# TASK GOAL
Output the data below exactly, images excluded.

[[ MATERIALS PROVIDED open ]]

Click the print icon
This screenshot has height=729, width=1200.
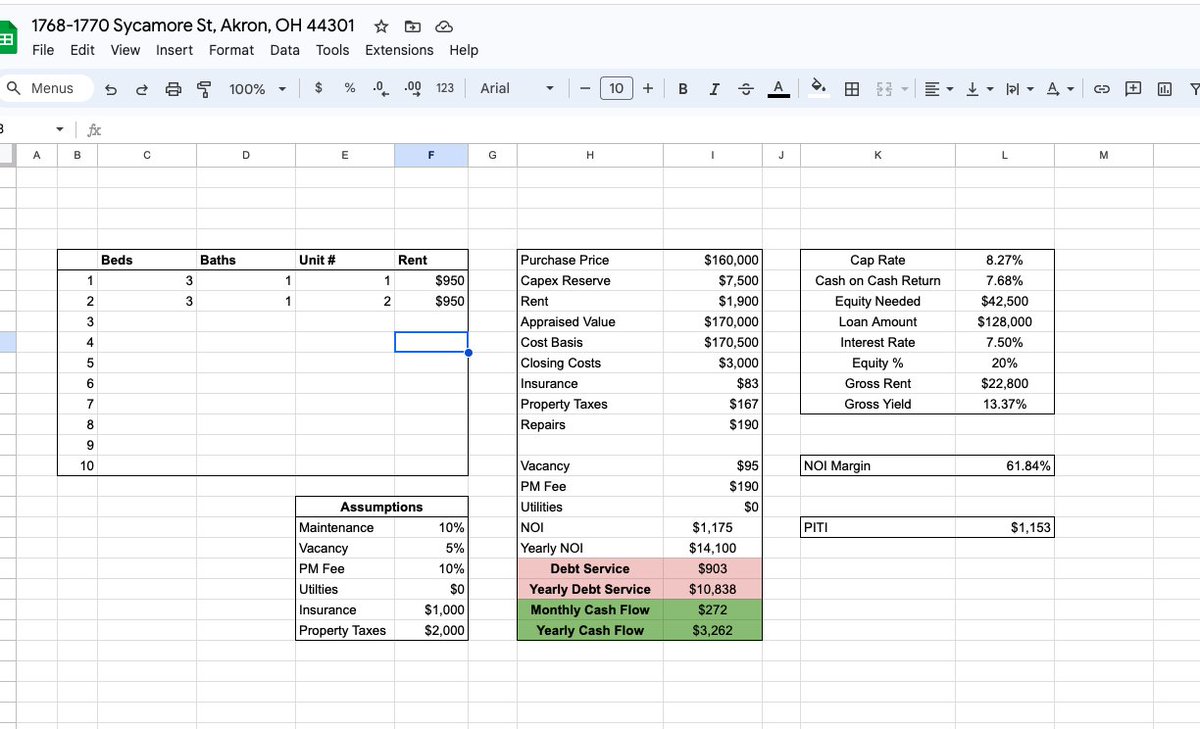tap(173, 88)
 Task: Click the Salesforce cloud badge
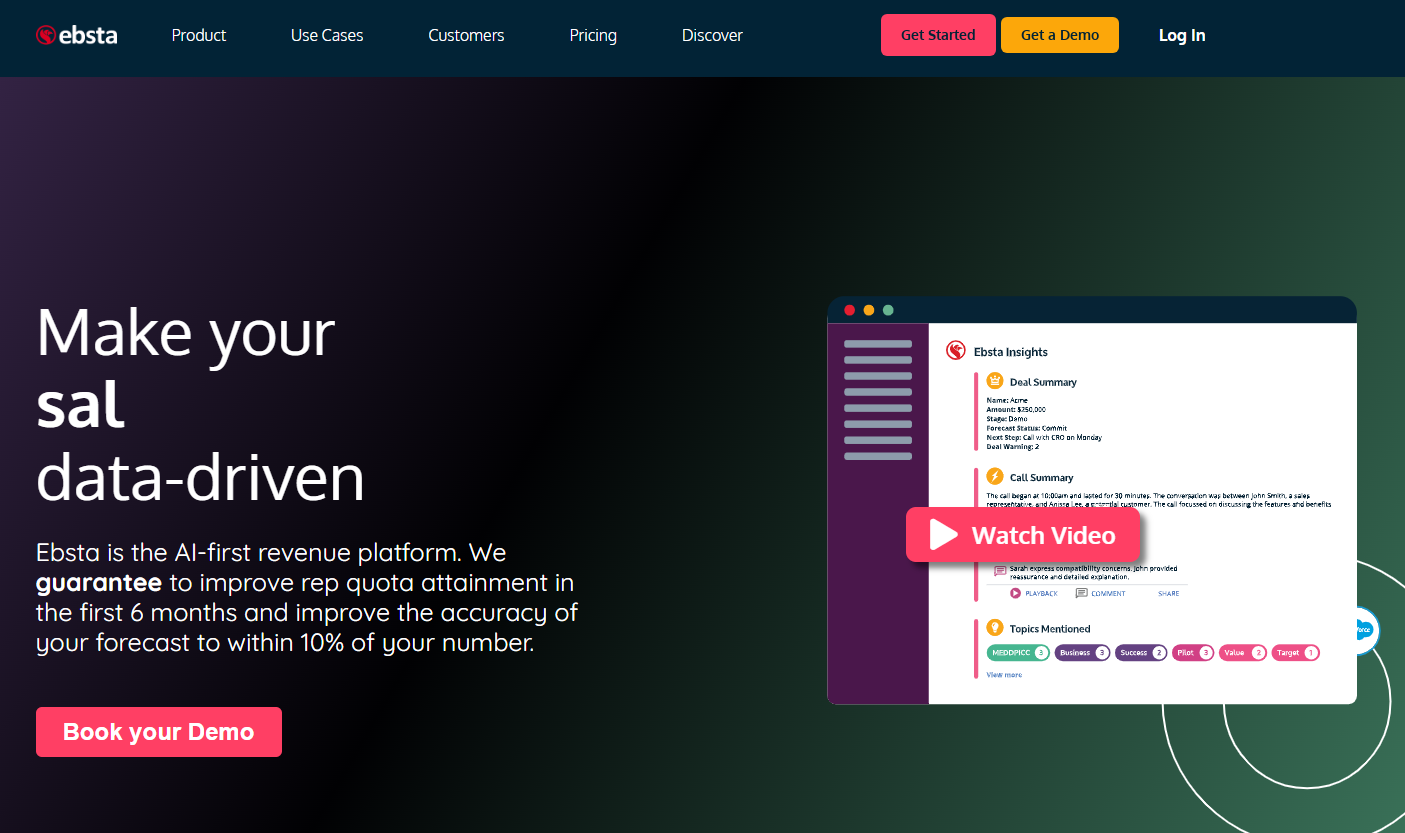coord(1362,631)
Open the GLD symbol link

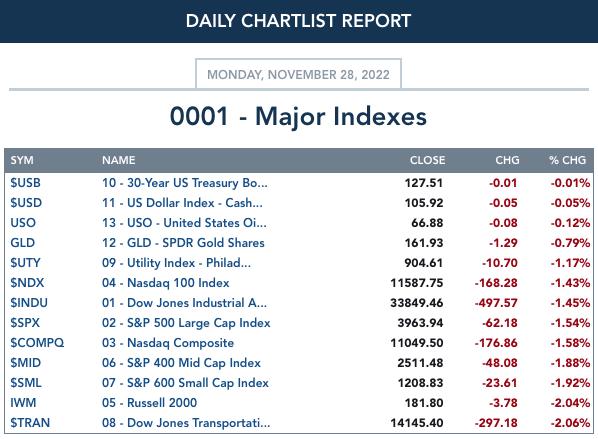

[[ MATERIALS PROVIDED closed ]]

# ANSWER FOR THE TASK
Click the print icon
This screenshot has height=729, width=1200.
tap(173, 88)
 Task: Click the Salesforce cloud badge
coord(1362,631)
Open the GLD symbol link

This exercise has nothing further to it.